(Exercise inputs Opens)

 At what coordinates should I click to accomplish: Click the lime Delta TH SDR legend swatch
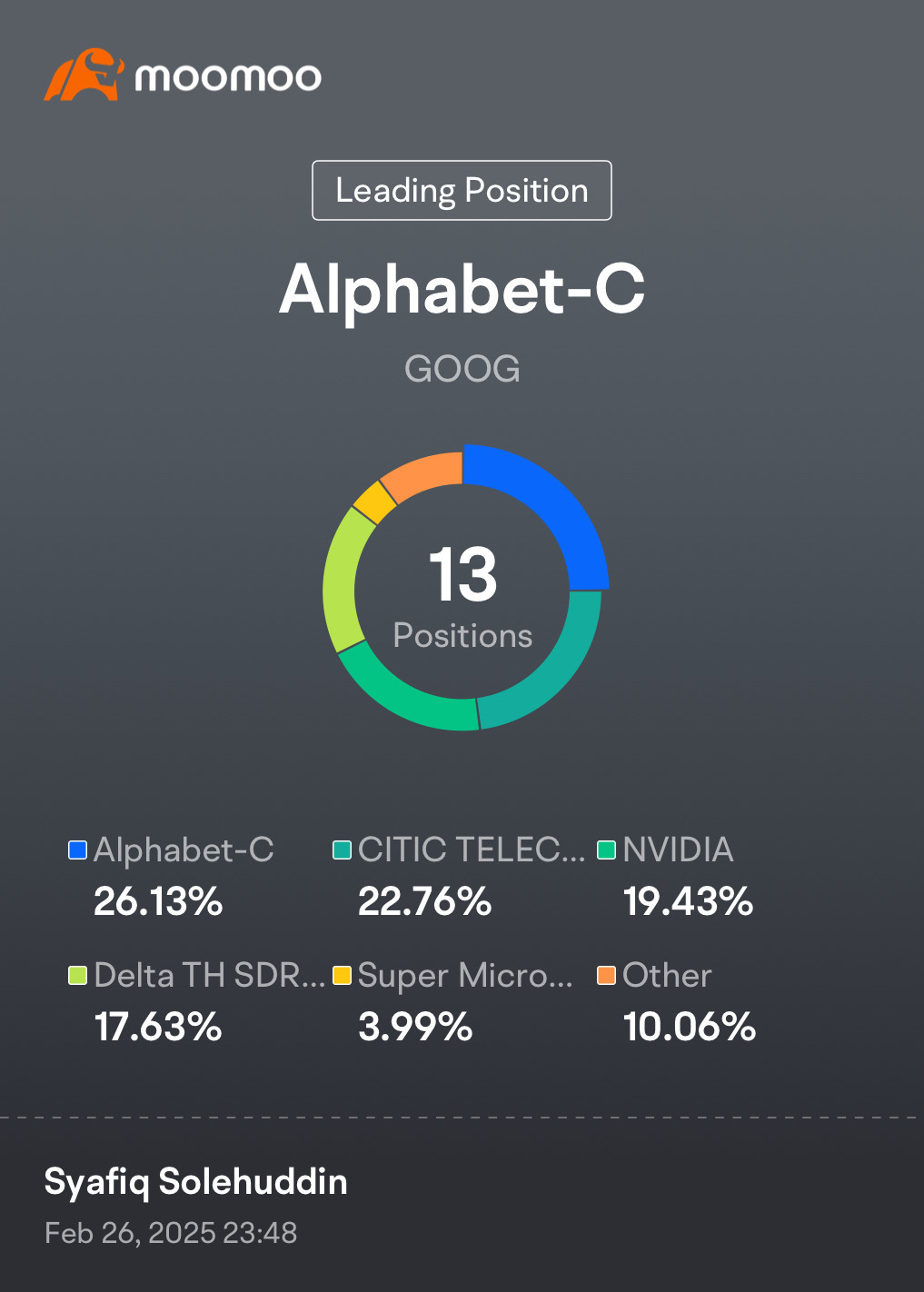(77, 975)
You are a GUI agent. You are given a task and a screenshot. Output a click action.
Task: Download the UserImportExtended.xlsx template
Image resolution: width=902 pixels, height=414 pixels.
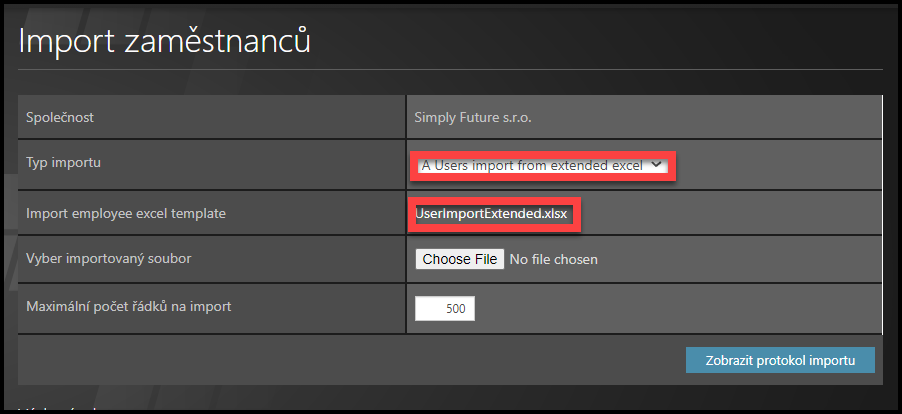[494, 213]
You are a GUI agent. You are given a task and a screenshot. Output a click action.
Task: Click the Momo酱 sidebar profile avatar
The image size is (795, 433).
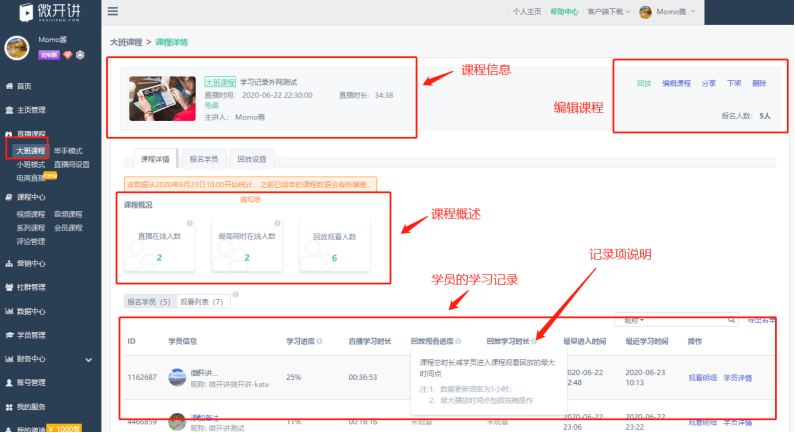point(18,47)
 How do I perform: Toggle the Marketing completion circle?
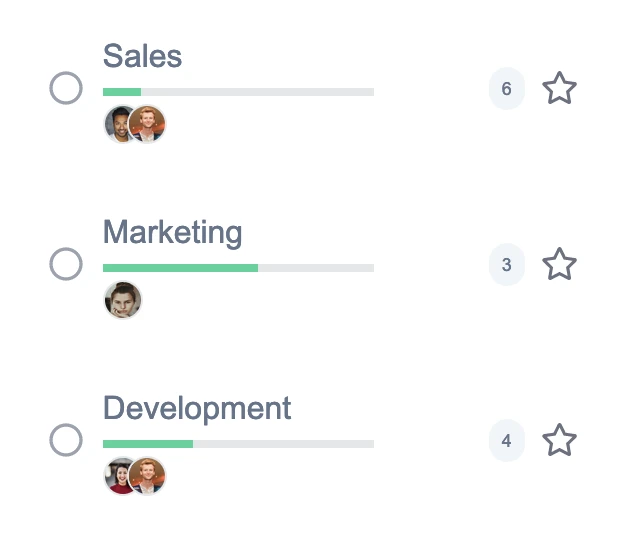[x=66, y=265]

(Exercise inputs Closes)

# [Action item]
A verbatim copy of the records is needed, with all images omitted.

# [Task answer]
 At what coordinates should I click to accomplish: Click the lime Delta TH SDR legend swatch
(77, 975)
You are a GUI agent. You are given a task and a screenshot. Output a click action.
Task: Download the UserImportExtended.xlsx template
Image resolution: width=902 pixels, height=414 pixels.
[494, 213]
You are a GUI agent. You are given a task and a screenshot. Output a click action.
Task: Click the Momo酱 sidebar profile avatar
The image size is (795, 433).
point(18,47)
 How do I perform: Toggle the Marketing completion circle?
[x=66, y=265]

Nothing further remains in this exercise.